- Activity
Extract from the entries below, exactly as given, only the lines from the line containing "The image size is (1080, 773)." to the line containing "Click the Yield", both lines included.

- Stored data entries
/---

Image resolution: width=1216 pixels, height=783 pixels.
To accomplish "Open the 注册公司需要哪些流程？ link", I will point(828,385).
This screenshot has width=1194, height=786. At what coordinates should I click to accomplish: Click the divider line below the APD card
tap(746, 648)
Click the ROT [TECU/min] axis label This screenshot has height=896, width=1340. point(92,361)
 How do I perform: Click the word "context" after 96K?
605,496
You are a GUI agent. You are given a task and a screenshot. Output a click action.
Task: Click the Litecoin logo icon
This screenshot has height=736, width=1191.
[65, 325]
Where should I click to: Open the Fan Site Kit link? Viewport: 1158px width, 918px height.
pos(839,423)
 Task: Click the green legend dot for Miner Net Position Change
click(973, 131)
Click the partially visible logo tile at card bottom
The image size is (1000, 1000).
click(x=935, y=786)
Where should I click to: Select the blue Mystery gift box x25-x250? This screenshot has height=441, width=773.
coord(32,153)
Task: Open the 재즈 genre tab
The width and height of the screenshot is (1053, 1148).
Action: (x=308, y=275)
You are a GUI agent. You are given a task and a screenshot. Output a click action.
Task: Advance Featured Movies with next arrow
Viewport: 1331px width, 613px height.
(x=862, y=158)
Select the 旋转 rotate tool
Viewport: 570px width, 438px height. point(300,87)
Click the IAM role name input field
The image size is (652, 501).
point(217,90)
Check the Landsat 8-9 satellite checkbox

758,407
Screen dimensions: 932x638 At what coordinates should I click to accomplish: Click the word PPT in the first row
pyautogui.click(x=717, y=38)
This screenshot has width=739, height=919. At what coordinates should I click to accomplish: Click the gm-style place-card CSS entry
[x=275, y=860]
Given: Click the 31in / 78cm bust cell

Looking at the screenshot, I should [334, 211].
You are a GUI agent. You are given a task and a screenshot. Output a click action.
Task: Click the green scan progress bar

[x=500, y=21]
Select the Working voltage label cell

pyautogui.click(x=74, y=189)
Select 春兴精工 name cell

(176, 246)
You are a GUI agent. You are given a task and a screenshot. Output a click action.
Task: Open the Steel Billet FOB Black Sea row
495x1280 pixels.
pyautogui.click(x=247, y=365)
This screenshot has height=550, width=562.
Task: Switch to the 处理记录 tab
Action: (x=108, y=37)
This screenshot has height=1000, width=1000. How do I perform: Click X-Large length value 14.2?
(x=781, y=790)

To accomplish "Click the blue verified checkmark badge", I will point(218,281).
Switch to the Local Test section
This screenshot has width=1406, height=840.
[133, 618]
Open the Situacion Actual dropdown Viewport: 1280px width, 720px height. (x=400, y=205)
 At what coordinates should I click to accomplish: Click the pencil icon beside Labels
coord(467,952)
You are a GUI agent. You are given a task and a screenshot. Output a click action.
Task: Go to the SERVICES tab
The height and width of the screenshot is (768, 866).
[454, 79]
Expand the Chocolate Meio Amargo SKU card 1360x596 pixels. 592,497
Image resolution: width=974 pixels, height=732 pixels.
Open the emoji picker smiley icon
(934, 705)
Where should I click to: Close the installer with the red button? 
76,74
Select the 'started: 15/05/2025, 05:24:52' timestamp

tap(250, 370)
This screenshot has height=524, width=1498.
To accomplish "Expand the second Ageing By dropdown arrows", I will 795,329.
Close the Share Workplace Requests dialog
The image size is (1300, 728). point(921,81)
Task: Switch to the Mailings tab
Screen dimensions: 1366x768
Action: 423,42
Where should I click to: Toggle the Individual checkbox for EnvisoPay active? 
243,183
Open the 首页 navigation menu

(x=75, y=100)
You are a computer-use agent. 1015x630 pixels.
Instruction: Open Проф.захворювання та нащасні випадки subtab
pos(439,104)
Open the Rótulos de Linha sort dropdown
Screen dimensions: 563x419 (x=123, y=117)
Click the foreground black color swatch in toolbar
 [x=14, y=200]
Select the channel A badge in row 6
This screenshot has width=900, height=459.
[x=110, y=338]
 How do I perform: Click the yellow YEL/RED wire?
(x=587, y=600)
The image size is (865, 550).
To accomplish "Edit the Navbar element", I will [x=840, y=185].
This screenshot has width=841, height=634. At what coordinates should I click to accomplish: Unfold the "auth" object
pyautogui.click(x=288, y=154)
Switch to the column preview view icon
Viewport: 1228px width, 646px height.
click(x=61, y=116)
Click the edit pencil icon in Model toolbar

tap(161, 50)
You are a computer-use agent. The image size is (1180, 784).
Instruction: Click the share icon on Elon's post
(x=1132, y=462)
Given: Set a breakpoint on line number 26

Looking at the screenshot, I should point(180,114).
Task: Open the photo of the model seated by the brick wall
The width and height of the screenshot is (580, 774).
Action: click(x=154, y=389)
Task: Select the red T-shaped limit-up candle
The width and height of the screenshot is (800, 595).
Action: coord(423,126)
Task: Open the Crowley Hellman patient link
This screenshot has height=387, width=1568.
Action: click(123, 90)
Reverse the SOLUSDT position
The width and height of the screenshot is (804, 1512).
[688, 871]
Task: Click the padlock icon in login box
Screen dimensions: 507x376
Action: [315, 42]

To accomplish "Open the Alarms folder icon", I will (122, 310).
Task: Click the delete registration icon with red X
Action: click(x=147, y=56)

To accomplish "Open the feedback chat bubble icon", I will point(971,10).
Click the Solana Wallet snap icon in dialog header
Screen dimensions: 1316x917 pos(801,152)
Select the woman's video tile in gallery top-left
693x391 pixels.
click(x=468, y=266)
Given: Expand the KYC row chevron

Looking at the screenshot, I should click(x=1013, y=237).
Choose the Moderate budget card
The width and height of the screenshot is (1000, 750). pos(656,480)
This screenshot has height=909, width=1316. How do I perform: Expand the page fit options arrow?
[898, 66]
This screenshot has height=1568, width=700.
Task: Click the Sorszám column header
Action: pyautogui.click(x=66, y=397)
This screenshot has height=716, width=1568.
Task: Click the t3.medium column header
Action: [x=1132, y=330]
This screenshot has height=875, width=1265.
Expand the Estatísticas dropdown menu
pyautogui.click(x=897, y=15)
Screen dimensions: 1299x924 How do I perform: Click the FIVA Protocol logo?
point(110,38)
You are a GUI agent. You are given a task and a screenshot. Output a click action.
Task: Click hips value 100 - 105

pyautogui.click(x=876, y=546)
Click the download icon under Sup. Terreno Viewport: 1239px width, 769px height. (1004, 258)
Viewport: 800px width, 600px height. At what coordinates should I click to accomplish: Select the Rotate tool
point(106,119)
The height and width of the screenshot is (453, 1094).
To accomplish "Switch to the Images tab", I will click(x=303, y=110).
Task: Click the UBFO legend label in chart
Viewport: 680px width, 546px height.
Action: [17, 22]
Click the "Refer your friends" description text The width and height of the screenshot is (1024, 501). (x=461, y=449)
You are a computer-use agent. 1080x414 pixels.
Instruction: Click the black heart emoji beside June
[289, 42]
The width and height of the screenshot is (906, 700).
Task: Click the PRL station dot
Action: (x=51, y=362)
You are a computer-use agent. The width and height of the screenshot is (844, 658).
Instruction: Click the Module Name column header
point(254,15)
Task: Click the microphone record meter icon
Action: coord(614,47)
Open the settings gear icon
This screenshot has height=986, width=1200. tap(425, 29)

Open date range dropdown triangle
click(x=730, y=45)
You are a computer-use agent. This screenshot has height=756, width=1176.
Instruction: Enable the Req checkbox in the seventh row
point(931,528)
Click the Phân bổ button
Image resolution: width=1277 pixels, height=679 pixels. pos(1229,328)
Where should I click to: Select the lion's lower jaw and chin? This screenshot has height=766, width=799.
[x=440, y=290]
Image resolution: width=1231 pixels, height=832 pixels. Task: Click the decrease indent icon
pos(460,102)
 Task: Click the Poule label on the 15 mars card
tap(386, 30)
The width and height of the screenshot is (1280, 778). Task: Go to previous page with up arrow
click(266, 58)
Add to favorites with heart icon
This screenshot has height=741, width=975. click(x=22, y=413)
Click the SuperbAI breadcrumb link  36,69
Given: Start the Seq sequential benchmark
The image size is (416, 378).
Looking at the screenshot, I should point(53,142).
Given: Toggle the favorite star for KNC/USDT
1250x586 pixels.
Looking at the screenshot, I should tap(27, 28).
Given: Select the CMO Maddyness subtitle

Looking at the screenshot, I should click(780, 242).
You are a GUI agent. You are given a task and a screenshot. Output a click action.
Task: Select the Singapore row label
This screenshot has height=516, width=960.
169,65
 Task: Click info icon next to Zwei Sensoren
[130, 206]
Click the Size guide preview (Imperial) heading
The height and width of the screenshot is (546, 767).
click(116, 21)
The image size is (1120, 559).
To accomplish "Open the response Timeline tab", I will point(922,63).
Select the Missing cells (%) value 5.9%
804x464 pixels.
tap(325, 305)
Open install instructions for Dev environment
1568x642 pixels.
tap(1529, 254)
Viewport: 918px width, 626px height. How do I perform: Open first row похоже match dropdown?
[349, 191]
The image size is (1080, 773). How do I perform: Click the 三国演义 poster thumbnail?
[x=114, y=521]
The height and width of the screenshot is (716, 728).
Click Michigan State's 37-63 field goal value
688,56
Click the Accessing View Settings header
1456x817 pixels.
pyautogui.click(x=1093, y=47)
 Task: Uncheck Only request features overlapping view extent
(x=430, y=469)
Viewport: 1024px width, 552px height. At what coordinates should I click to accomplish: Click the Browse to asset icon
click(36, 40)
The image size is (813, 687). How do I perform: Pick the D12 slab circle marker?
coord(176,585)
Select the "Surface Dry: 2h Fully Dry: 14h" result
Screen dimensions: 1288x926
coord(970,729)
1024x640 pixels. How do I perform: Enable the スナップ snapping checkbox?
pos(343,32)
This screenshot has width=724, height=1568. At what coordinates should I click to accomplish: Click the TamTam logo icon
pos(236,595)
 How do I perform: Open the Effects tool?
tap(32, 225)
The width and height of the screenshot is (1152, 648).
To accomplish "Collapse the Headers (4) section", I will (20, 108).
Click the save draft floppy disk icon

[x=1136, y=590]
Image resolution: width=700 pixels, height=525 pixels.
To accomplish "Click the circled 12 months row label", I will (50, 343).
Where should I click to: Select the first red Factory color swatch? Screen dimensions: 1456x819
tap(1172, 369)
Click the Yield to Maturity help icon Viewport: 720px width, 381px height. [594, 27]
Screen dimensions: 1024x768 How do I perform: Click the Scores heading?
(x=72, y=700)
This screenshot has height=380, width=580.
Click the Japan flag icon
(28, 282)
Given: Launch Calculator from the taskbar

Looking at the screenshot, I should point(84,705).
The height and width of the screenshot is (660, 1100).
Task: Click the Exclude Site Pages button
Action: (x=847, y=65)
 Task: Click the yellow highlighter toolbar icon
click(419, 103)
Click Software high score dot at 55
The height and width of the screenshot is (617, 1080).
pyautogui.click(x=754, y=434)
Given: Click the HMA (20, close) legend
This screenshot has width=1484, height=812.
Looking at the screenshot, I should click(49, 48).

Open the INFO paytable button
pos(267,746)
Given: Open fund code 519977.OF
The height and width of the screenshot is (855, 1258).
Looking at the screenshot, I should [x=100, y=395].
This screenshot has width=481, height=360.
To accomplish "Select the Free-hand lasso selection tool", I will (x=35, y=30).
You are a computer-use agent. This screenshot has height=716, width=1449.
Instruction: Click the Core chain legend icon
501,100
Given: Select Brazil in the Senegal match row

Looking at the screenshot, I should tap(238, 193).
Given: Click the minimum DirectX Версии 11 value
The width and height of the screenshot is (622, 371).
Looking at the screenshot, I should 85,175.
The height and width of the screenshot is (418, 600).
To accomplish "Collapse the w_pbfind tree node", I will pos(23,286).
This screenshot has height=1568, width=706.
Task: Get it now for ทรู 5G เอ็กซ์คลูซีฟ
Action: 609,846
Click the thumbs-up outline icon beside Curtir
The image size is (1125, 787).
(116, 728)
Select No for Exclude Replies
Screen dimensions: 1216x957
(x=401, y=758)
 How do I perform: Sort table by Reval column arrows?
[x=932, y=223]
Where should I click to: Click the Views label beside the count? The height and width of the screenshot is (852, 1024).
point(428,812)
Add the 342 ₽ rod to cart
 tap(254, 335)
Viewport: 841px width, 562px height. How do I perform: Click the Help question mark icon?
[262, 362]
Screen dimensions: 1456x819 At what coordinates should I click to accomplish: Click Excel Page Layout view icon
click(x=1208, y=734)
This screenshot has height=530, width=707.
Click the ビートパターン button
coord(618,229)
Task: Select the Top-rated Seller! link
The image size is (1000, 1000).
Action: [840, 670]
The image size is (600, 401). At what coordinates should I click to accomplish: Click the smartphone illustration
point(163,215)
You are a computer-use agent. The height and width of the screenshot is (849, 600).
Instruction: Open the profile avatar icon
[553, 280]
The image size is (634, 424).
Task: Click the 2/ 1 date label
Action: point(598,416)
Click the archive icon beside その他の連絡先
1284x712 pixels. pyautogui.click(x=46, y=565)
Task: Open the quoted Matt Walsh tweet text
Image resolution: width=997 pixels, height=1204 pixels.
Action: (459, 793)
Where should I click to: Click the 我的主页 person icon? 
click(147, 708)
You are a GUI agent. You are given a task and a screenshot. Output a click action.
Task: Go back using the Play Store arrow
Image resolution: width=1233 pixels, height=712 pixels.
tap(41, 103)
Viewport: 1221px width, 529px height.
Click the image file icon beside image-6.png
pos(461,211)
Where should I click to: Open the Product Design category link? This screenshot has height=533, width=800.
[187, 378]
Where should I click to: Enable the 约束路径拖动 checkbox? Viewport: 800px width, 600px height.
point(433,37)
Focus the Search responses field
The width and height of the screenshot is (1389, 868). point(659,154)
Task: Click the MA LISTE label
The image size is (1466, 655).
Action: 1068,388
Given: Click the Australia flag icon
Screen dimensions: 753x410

\---

- Reply
The image size is (1080, 773). How do I perform: Click the 三国演义 poster thumbnail?
[x=114, y=521]
The height and width of the screenshot is (716, 728).
Click Michigan State's 37-63 field goal value
688,56
Click the Accessing View Settings header
1456x817 pixels.
pyautogui.click(x=1093, y=47)
 Task: Uncheck Only request features overlapping view extent
(x=430, y=469)
Viewport: 1024px width, 552px height. At what coordinates should I click to accomplish: Click the Browse to asset icon
click(36, 40)
The image size is (813, 687). How do I perform: Pick the D12 slab circle marker?
coord(176,585)
Select the "Surface Dry: 2h Fully Dry: 14h" result
Screen dimensions: 1288x926
coord(970,729)
1024x640 pixels. How do I perform: Enable the スナップ snapping checkbox?
pos(343,32)
This screenshot has width=724, height=1568. At what coordinates should I click to accomplish: Click the TamTam logo icon
pos(236,595)
 How do I perform: Open the Effects tool?
tap(32, 225)
The width and height of the screenshot is (1152, 648).
To accomplish "Collapse the Headers (4) section", I will (20, 108).
Click the save draft floppy disk icon

[x=1136, y=590]
Image resolution: width=700 pixels, height=525 pixels.
To accomplish "Click the circled 12 months row label", I will (50, 343).
Where should I click to: Select the first red Factory color swatch? Screen dimensions: 1456x819
tap(1172, 369)
Click the Yield to Maturity help icon Viewport: 720px width, 381px height. [594, 27]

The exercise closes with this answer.